Task:
Although the records contain pictures, only their text should be repeated, exactly as it stands.

Extracted material:

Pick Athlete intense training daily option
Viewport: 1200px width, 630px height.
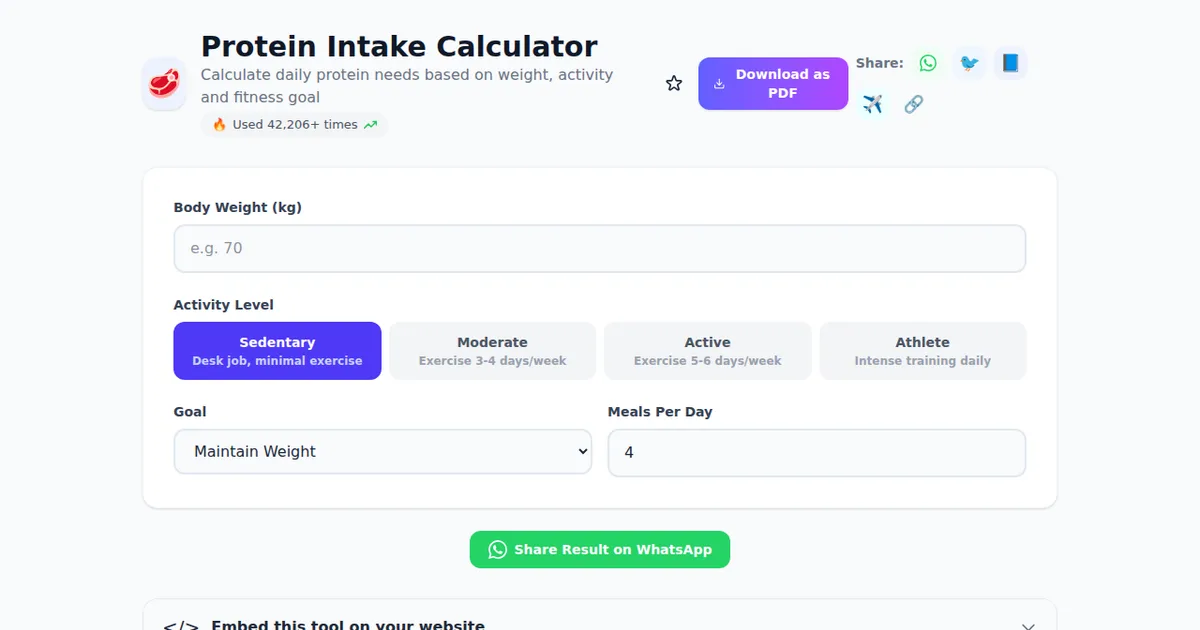[922, 350]
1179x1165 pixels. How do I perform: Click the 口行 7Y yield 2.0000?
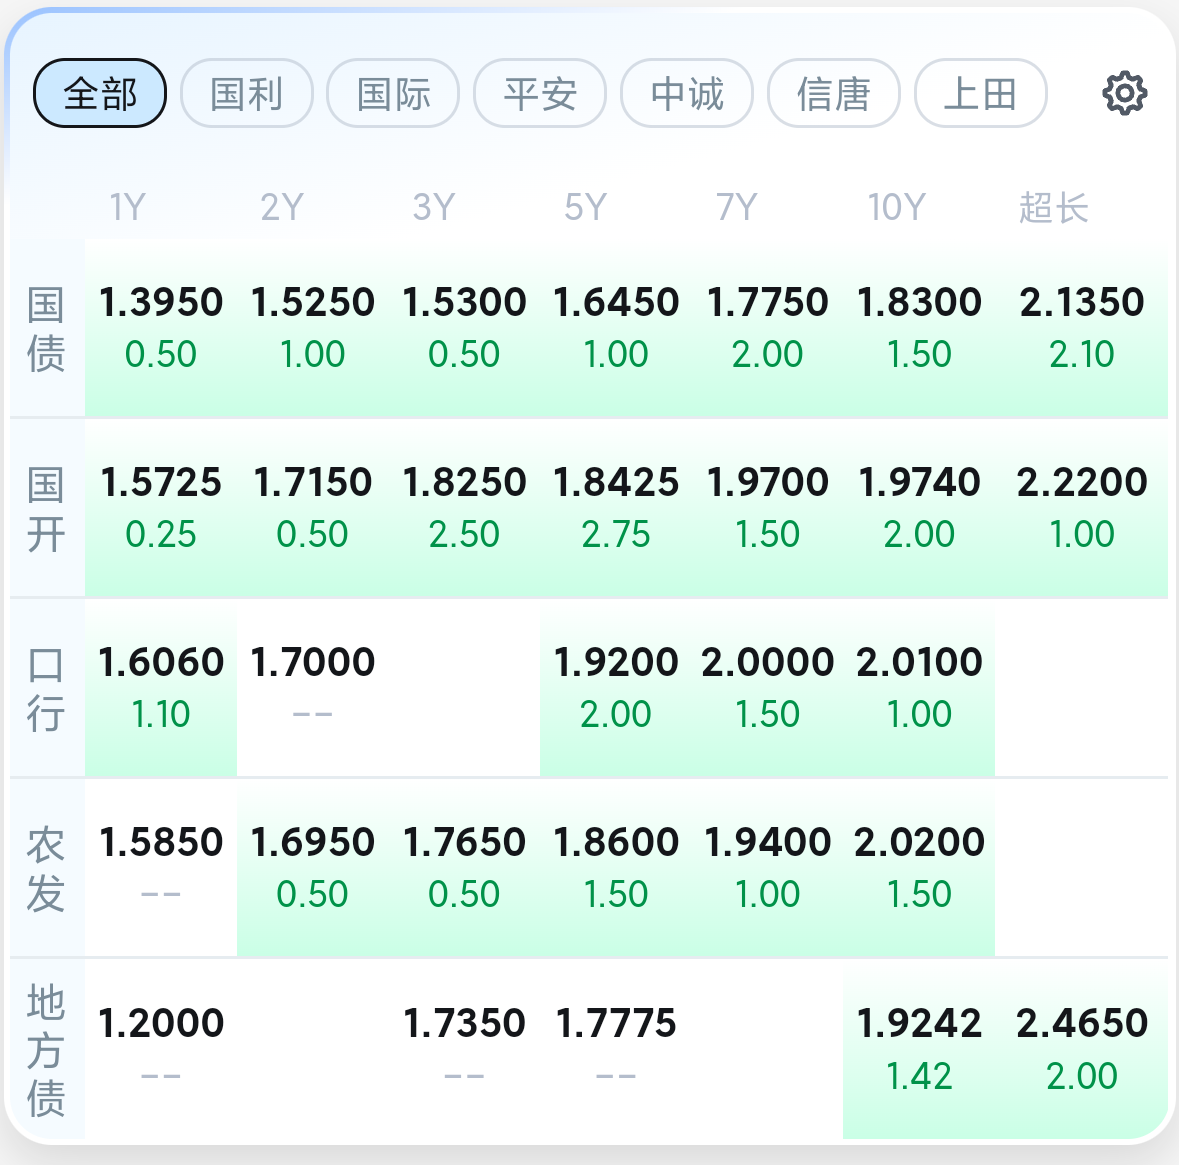pyautogui.click(x=767, y=663)
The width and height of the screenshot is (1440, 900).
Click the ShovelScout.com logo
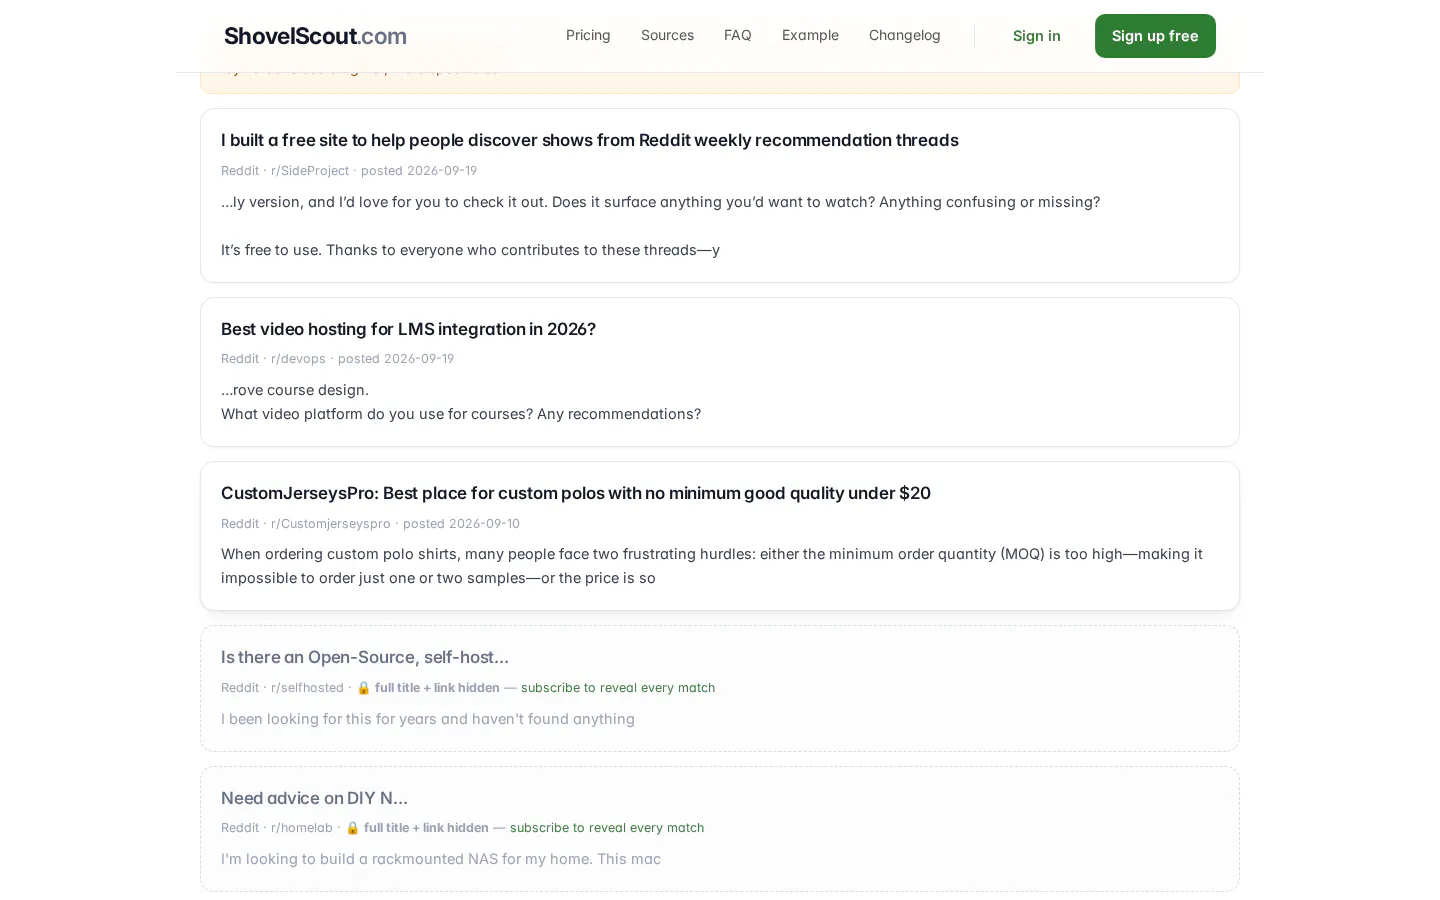point(315,36)
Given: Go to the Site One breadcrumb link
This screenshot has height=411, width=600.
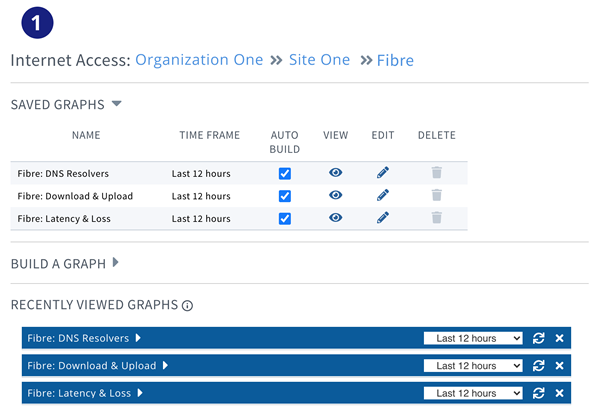Looking at the screenshot, I should (319, 60).
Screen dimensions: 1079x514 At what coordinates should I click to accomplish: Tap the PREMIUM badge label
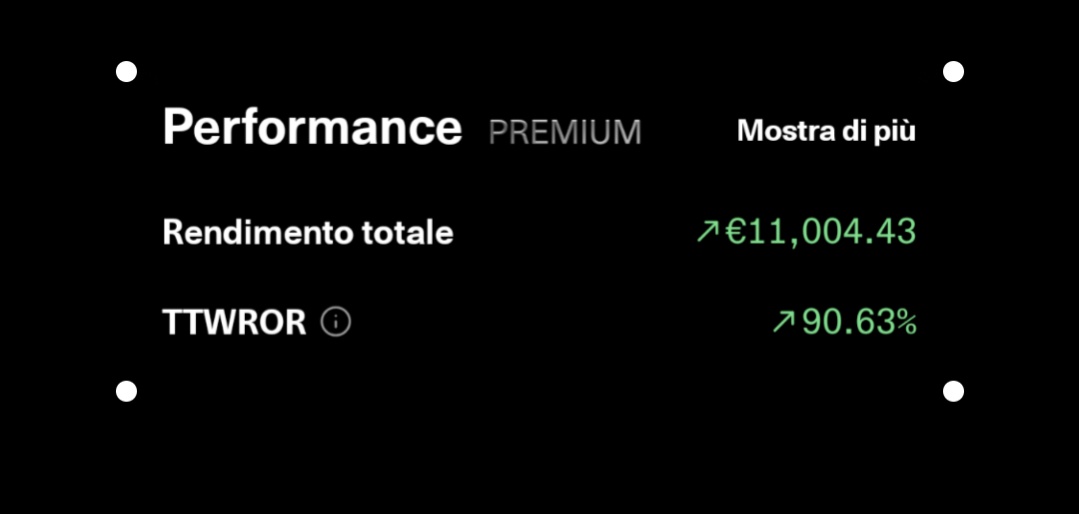[x=565, y=131]
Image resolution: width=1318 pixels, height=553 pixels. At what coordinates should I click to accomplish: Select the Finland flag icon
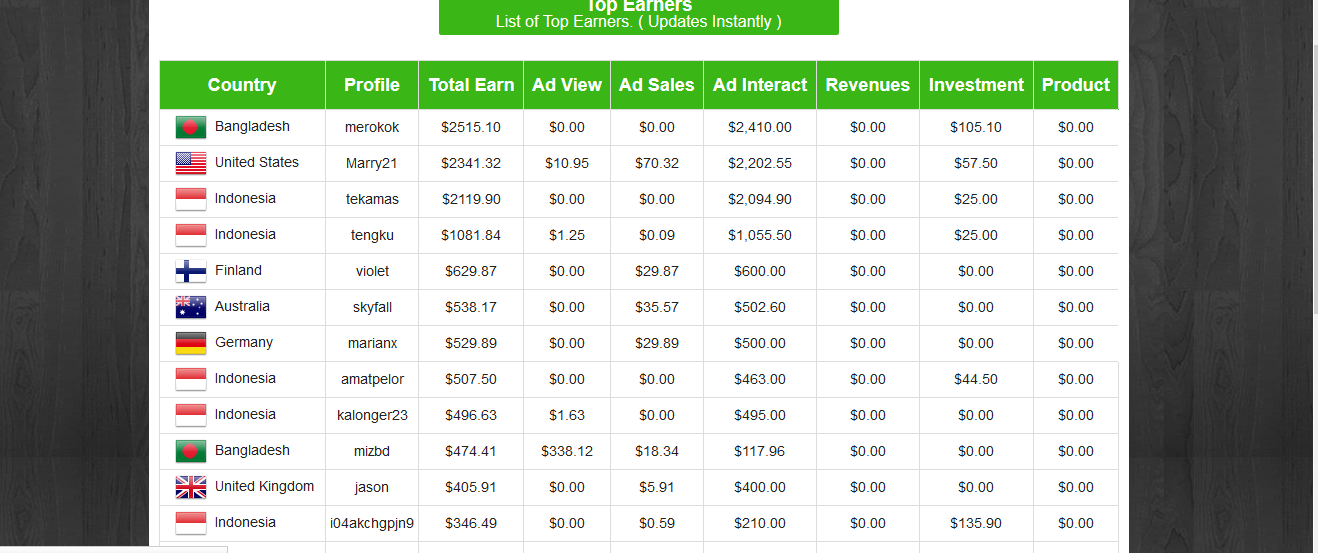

Result for this task:
Pick Athlete intense training daily option
Viewport: 1200px width, 630px height.
[922, 350]
1179x1165 pixels. How do I perform: Click the 口行 7Y yield 2.0000?
pyautogui.click(x=767, y=663)
The width and height of the screenshot is (1440, 900).
Click the ShovelScout.com logo
point(315,36)
Given: Go to the Site One breadcrumb link
This screenshot has height=411, width=600.
Looking at the screenshot, I should (319, 60).
Screen dimensions: 1079x514 At what coordinates should I click to accomplish: Tap the PREMIUM badge label
[x=565, y=131]
Image resolution: width=1318 pixels, height=553 pixels. At what coordinates should I click to accomplish: Select the Finland flag icon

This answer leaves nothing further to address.